**SOURCE DATA**.
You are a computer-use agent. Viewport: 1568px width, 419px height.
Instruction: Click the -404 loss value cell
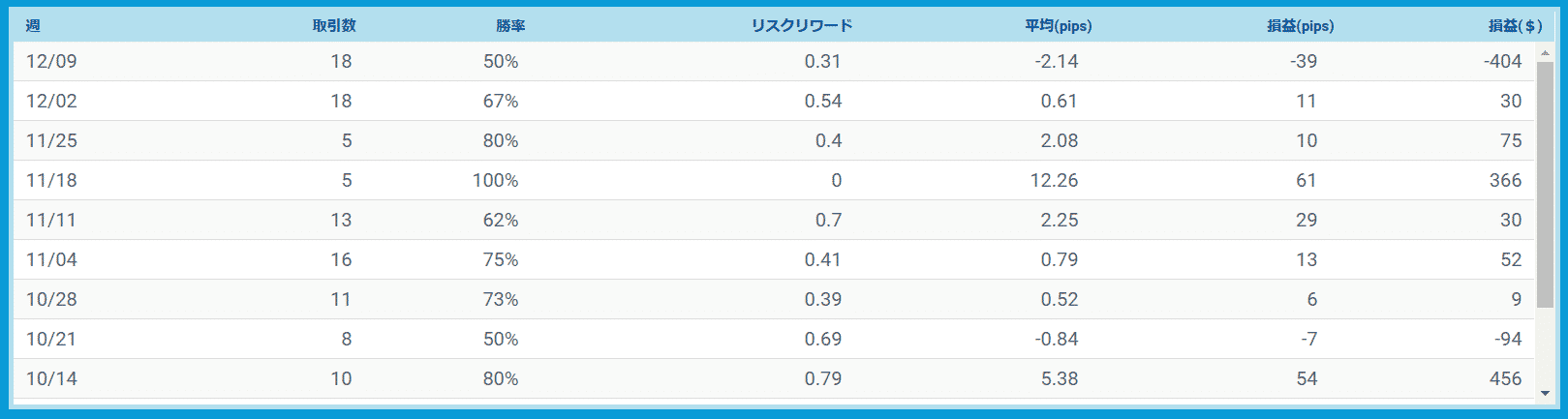click(x=1502, y=61)
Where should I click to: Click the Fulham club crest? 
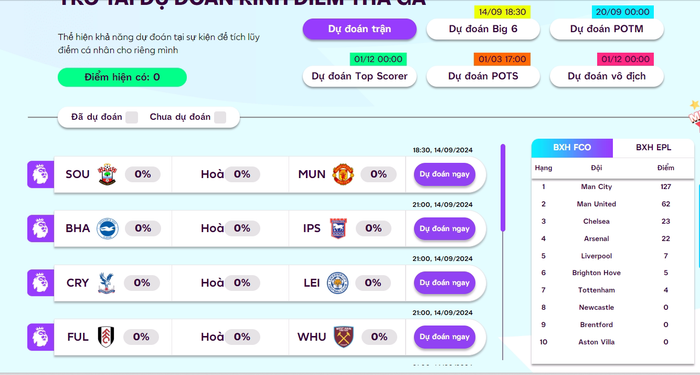point(106,337)
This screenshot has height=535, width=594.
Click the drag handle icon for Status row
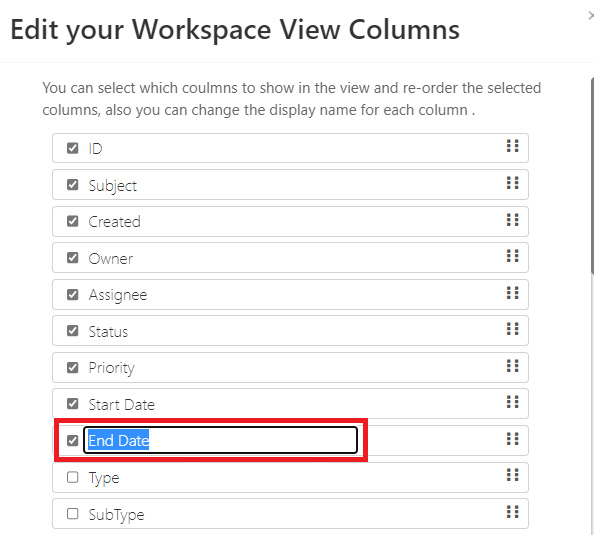pos(513,329)
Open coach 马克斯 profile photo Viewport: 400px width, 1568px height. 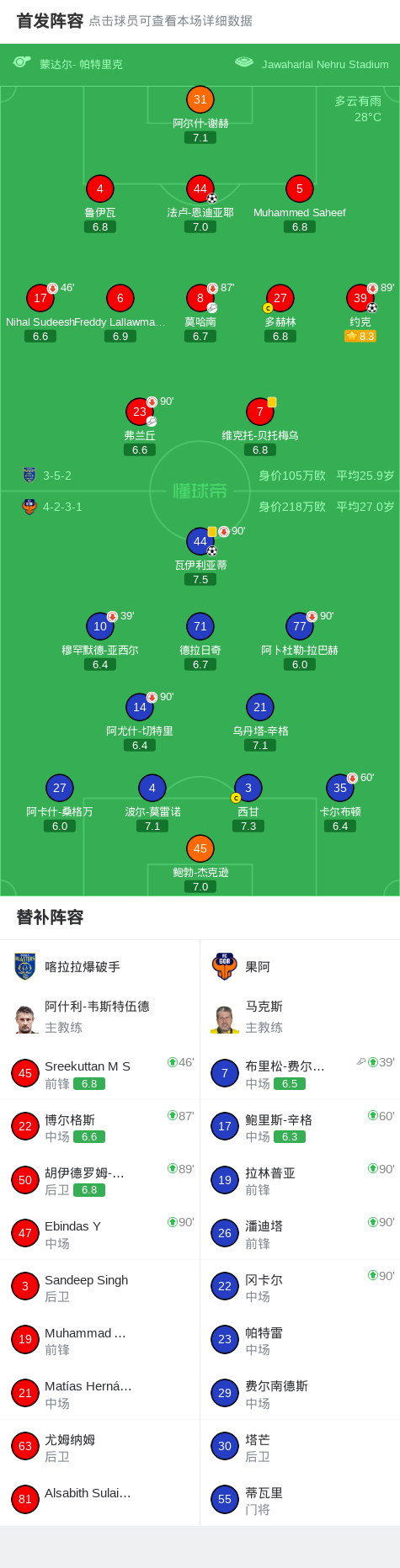click(225, 1018)
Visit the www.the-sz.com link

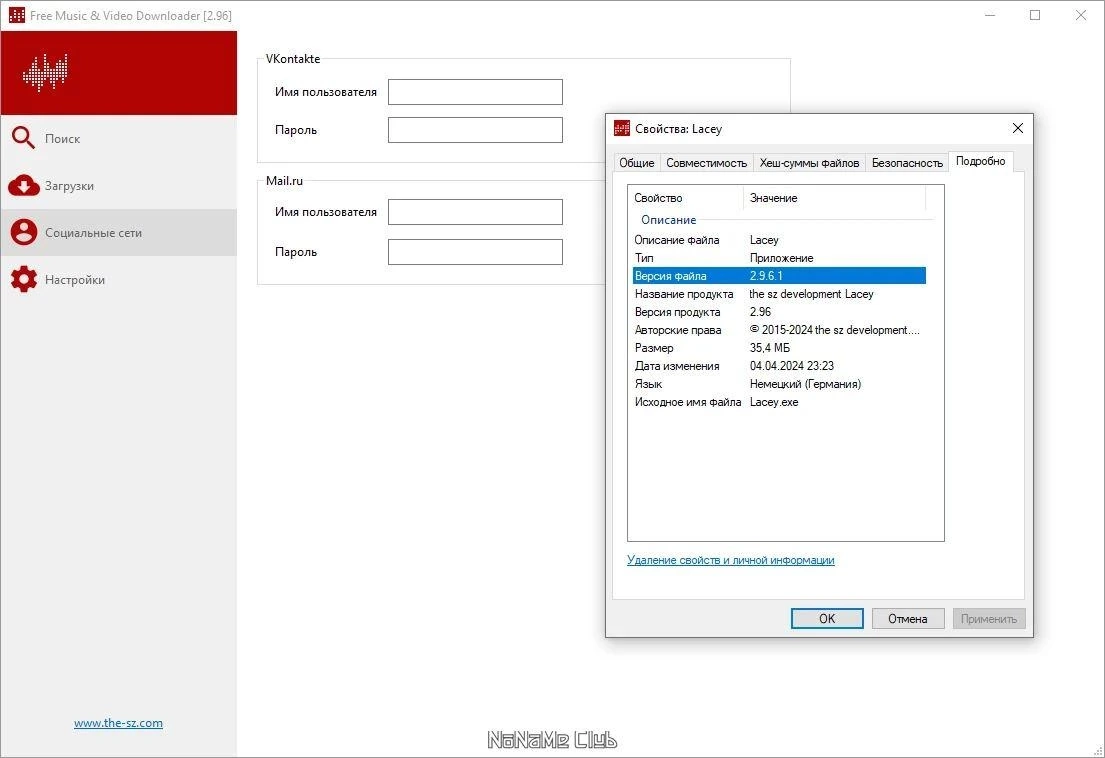click(118, 723)
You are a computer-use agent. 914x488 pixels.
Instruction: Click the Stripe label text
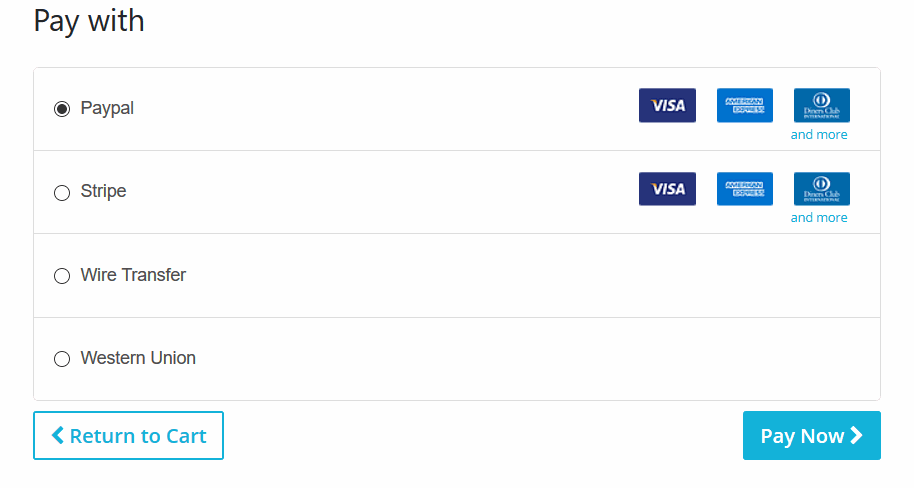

**TASK PROMPT**. Gather all lines with the string "computer" from the data.

**RESPONSE BOX**.
You are a computer-use agent. Viewport: 1568px width, 419px height.
You are a computer-use agent. 914x488 pixels.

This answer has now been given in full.